We have written code that is functional, but struggled when trying to write appropriate unit tests to cover it (not least the HTTPClient). That made me question this smell and wonder if there's a better way of skinning it, perhaps a suitable design pattern.

We make a request to the other system to update a status and note. But to do that we have to do a few get's first, to get the object to modify. We also have to use this approach for some other operations, which we haven't written yet, such as CreateNewRequest(params), so keen to find a better approach.

  • They always need to run in order.
  • If one fails then the whole lot might not know until the end item that checks the 'put's response. In which case it'd always have to start from the beginning again.

Which object oriented design pattern should be best suitable for this scenario (and unit testable)?

Here's a sample of what we are doing at the moment incase that helps.

async Task<bool> ChangeRequestStatusAsync(HttpClient client, int requestId, RequestStatus statusToChangeTo, string note)
    {
        var actions = await client.GetStringAsync($"{client.BaseAddress}/controller/workflow/action");
        int nextActionId = ExtractNextActionId(actions);
        int previousActionId = ExtractNextActionId(actions);

        await client.GetStringAsync($"{client.BaseAddress}/controller/workflow/action/{previousActionId}");
        await client.GetStringAsync($"{client.BaseAddress}/controller/workflow/step/taskdefinitions");
        await client.GetStringAsync($"{client.BaseAddress}/controller/workflow/request/{nextActionId}");

        string requestsJson = await client.GetStringAsync($"{client.BaseAddress}/controller/workflow/step/tasks");

        await client.GetStringAsync($"{client.BaseAddress}/controller/workflow/request/{nextActionId}");

        //Send back the modified requests list
        var modifiedJsonRequest = ModifyRequestStatus(requestId, statusToChangeTo, note, requestsJson);
        HttpContent requestToPut = new StringContent(modifiedJsonRequest, Encoding.UTF8);
        requestToPut.Headers.ContentType = new MediaTypeHeaderValue("application/json");
        var requestPut = await client.PutAsync($"{client.BaseAddress}/controller/workflow/step/tasks", requestToPut);

        //TODO: Check for success and return
    }
  • 2
    Just glancing at it, it looks like you'll need to be able to mock HttpClient in order to make this unit testable: stackoverflow.com/questions/36425008/… – Eternal21 Feb 22 '18 at 12:56
  • I'm in the process of that now. that aside, I still wonder whether there is a suitable pattern that would be helpful in structuring my code for this. – David C Feb 22 '18 at 15:49
4

That made me question this smell and wonder if there's a better way of skinning it, perhaps a suitable design pattern.

A common pattern here is to recognize that there is a boundary between your core and the thing-over-there-that-answers-your-http-requests.

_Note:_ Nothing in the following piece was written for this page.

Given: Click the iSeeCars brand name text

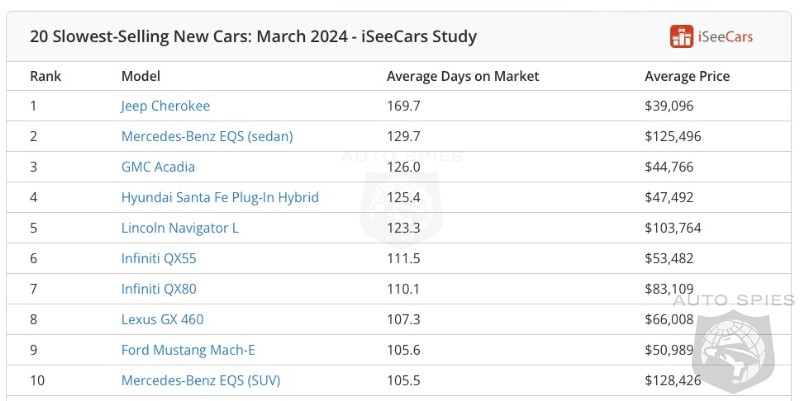Looking at the screenshot, I should tap(726, 37).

There is a protocol that the two need to agree upon.

Trying to achieve the usual properties of a unit test (fast, deterministic, isolated) when talking across process boundaries is hard.

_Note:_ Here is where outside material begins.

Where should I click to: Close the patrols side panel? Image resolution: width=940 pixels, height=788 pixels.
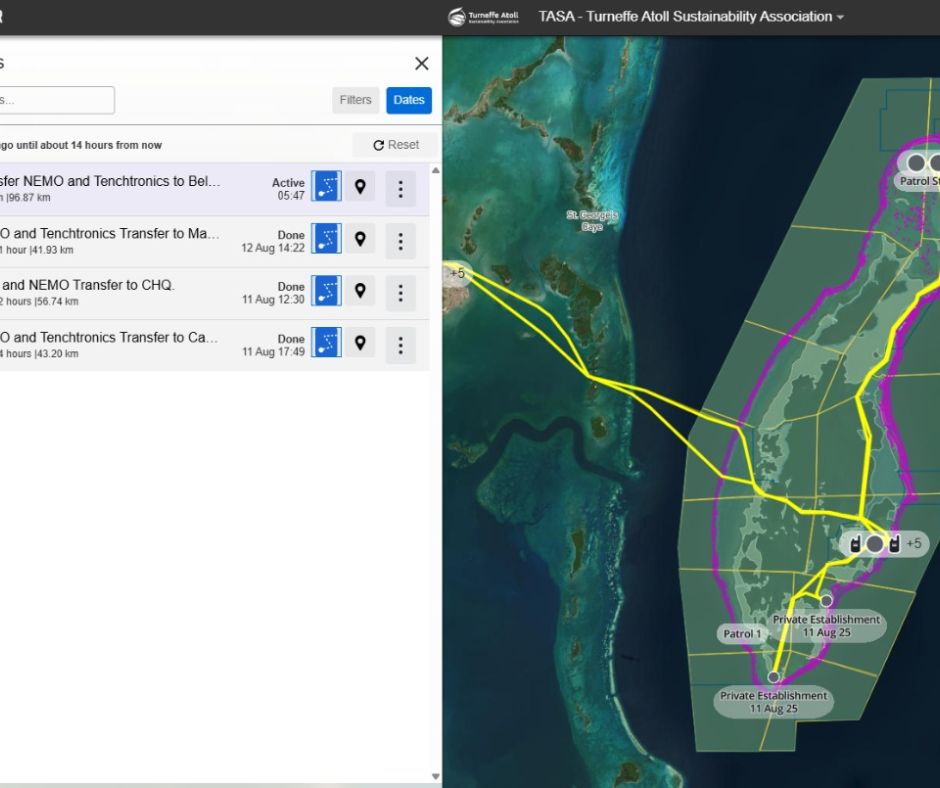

A way to cheat this is to write your unit tests such that the protocol doesn't cross the process boundary. This is usually done by replacing the connection to the remote process with a test double that responds in a controlled fashion.

Of course, when you do this, the unit tests are establishing that the system under test is compatible with the test double, rather than the remote process. You can write tests that cover this gap, but these tests are typically run at a different part of the life cycle (integrated tests, integration tests, system tests, end to end tests....)

If you look carefully, you may notice that the test double acts as a different strategy for providing protocol responses. This naturally feeds into a ports-and-adapters approach, where the client code talks to some interface, and you "inject" the appropriate implementation strategy for the current context (using the test double in a test process, and accessing the remote process in others).